Major Desmond Evelyn Longe, MC, DL, (8 August 1914 – 19 February 1990) was a British Army Major, S.O.E agent and Commander of the Inter-Allied mission, Eucalyptus.

== Early life and family ==
Longe was born the son of the Rev. Charles Longe of Spixworth Park, Norfolk, England and educated at Woodbridge School, Suffolk. Longe worked as a bank clerk in Jamaica before spending the majority of his wartime service in West Africa, India and Vassieux-en-Vercors in the department of Drôme in southeastern France.

== World War II ==
During the war, Longe served in the British Army as part of the clandestine Special Operations Executive (SOE). He served in West Africa, Middle East, Far East and North Western Europe. Longe was the commander of the Inter-Allied Mission Eucalyptus.

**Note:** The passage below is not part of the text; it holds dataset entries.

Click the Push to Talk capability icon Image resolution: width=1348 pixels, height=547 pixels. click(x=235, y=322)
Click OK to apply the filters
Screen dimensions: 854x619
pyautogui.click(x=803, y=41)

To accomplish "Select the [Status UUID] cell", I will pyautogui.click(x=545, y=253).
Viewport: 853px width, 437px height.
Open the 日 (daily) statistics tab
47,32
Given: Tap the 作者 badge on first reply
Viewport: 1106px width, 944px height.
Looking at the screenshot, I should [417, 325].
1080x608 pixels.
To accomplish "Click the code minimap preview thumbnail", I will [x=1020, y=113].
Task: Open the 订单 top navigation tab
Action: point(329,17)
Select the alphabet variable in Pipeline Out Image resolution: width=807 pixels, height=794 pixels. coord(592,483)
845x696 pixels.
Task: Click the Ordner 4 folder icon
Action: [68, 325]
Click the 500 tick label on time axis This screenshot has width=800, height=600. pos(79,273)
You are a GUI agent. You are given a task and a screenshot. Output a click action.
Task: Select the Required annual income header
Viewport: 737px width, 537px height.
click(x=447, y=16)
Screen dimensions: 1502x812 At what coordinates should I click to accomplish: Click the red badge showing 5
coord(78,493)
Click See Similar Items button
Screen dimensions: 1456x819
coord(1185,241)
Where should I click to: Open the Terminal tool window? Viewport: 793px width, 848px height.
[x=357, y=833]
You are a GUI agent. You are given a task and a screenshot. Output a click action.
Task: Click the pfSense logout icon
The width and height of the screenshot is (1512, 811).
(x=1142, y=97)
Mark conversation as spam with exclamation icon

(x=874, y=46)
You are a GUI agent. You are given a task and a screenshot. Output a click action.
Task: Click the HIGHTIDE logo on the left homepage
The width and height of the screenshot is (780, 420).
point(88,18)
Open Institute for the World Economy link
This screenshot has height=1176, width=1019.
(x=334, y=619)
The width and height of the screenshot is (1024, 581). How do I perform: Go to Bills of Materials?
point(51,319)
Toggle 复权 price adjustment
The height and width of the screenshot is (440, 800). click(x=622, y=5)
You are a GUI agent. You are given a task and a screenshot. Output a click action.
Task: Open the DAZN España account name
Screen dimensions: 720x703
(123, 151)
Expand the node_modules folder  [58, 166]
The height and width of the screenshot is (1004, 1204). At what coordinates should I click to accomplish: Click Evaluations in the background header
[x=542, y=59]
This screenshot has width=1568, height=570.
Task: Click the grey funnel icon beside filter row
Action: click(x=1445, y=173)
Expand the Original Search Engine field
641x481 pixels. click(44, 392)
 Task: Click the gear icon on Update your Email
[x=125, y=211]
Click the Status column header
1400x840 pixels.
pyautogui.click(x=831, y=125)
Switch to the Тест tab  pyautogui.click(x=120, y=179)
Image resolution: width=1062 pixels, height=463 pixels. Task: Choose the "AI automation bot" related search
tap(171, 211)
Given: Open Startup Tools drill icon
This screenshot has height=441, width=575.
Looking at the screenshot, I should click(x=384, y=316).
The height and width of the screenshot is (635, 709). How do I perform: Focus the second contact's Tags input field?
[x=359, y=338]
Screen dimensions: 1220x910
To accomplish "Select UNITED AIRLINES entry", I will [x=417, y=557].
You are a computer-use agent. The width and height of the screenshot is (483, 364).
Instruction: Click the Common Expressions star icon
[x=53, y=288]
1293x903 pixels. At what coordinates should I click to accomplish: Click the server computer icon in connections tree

=== Mission Eucalyptus ===
In 1944, Longe was named commander of the Inter-Allied Mission codenamed "Eucalyptus." On the night of 28/29 June 1944, Longe and his team parachuted into a field in the French commune of Vassieux-en-Vercors in the department of Drôme in southeastern France. Their task was to train the Maquis (rural resistance fighters) of the Vercors Massif in the use of parachuted weapons and in guerrilla-style combat as well as seeking suitable landing and parachute drop zones for airborne operations. The mission comprised Commander, Major Desmond Longe and his second in command, John Houseman (codename: 'Reflection'), a former estate agent. Also aiding the mission were three subsequent officers, including 2 radio officers: Franco-American OSS agent, Andre Pecquet (codename: 'Paray') and Frenchman, Phillipe Saillard (codename: 'Touareg'). Longe located the mission near Saint-Martin-en-Vercors on 10 July 1944 where it was strengthened by three French officers, including Adrien Conus.

Eucalyptus immediately ran into difficulty. The SOE leader in southeastern France, Francis Cammaerts, was furious that Longe and his team had been sent to Vercors without his knowledge and permission. Moreover, Longe spoke little French and Houseman none, which limited their usefulness. The training of the maquis by Longe and others and air drops of arms and supplies proved inadequate when the German army launched an all-out attack on the Vercos Massif on 21 July and the maquis were quickly defeated and dispersed. After a few days hiding out in the forests, Longe and Houseman with maquis guides began a trek on foot to Switzerland and safety, crossing the border on 11 August. After their escape, rumors circulated that Longe and Houseman had fled in the face of the enemy. Longe demanded a court of inquiry which decided that his behavior had been appropriate and justified. However, Cammaerts refused to apologize for having said Longe "ran away."

Major Desmond Longe, Commander of Mission Eucalyptus

==Honours and awards==

On 19 July 1945, Longe was awarded the Military Cross by King George VI for gallantry during active operations against the enemy.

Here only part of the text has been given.